Monday, January 14th

Lecture 1. Probability

Lecture 2. Distribution of random variables

Tuesday, January 15th

Lecture 3. Joint distributions

Lecture 4. Confidence Intervals

Wednesday, January 16th

Lecture 5. An Introduction to the Multiple Regression Model

Lecture 6. The Linear Regression Model with a Single Regressor

Thursday, January 17th

Lecture 7. Hypothesis Tests and Confidence Intervals

Lecture 8. Assumptions of Ordinary Least Squares

Friday, January 18th

Lecture 9. The Linear Regression Model with Multiple Regressors

Lecture 10. Assessing Goodness of Fit

In the afternoon, classes will be focused on labs activities.


The course presumes students have some basic training in mathematics including arithmetic and algebra operations.


Casella, George, and Roger Berger. 2008. Statistical Inference. 2nd ed. Duxbury Advanced Series. Cengage Learning.
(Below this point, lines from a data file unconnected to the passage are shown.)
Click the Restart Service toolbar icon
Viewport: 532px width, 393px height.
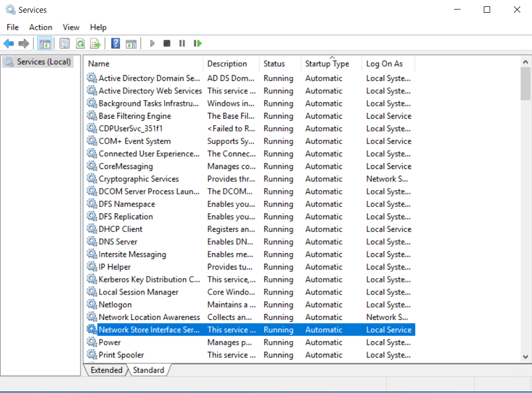[x=198, y=43]
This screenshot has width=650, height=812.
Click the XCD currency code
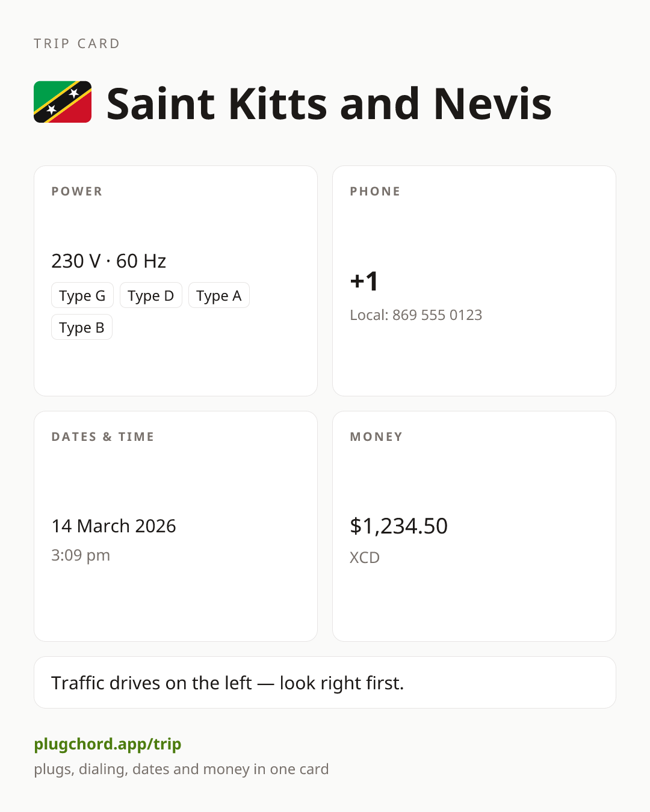point(365,558)
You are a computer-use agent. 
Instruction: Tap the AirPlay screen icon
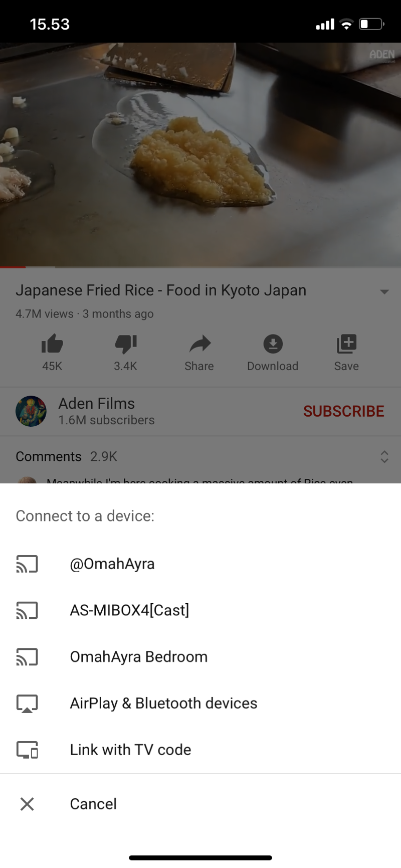tap(27, 704)

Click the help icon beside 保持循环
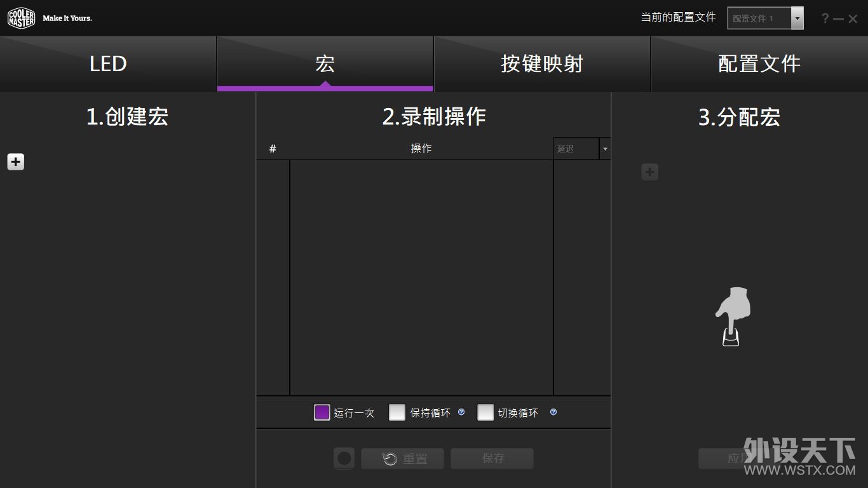tap(461, 412)
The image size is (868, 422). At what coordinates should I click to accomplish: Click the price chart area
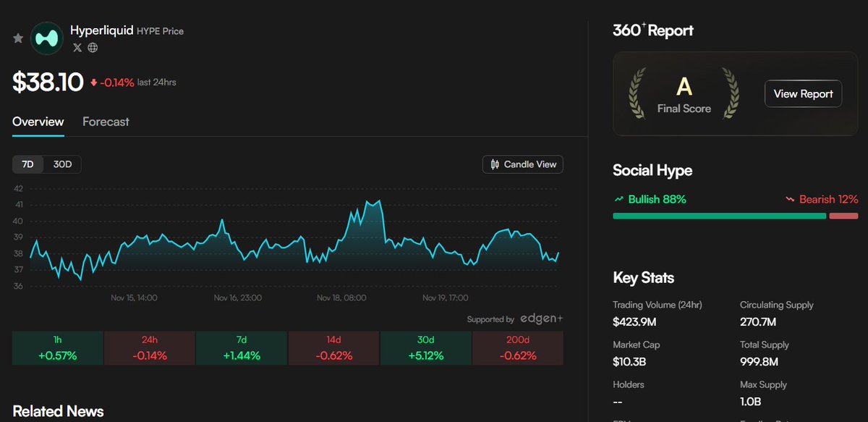289,239
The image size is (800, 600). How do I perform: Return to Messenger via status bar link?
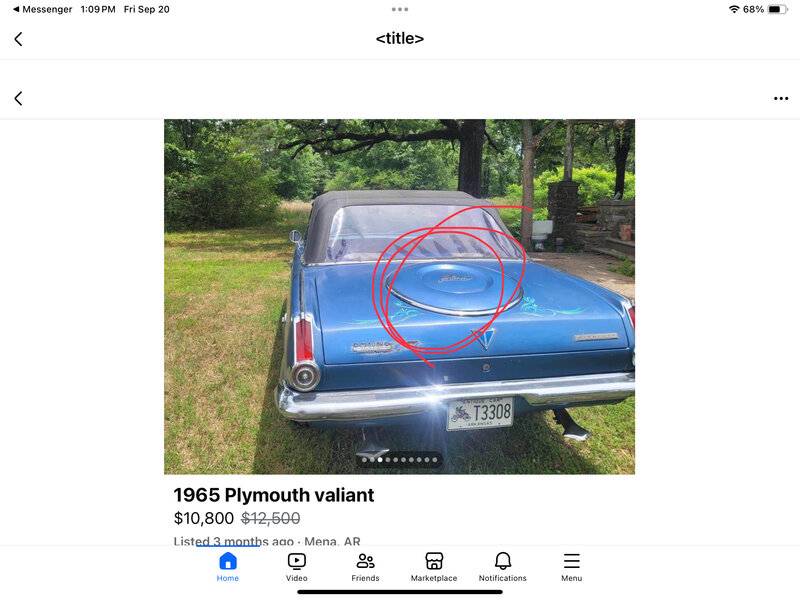pos(42,9)
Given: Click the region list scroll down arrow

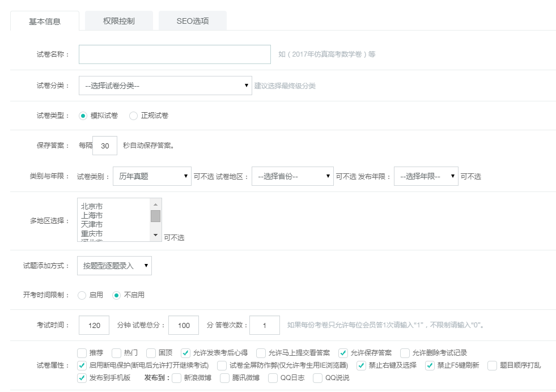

Kellstedt, Paul M., and Guy D. Whitten. 2013. The Fundamentals of Political Science Research. 2nd ed. Cambridge ;New York: Cambridge University Press.

Stock, James H., and Mark W. Watson. 2011. Introduction to Econometrics. 3rd ed. Boston: Pearson/Addison Wesley.


Gelman, Andrew, and Hal Stern. 2006. The Difference Between “Significant” and “Not Significant” is not Itself Statistically Significant. The American Statistician 60 (4): 328-331.

Gujarati, Damodar N., and Dawn C. Porter. 2009. Basic econometrics. 5th ed. Boston: McGraw-Hill Irwin.

Greene, W. H. 2012. Econometric analysis. 7th ed. Upper Saddle River, NJ: Pearson Prentice Hall.

Wooldridge, Jeffrey M. 2009. Introductory Econometrics: A Modern Approach. Cincinnati, OH: South-Western College.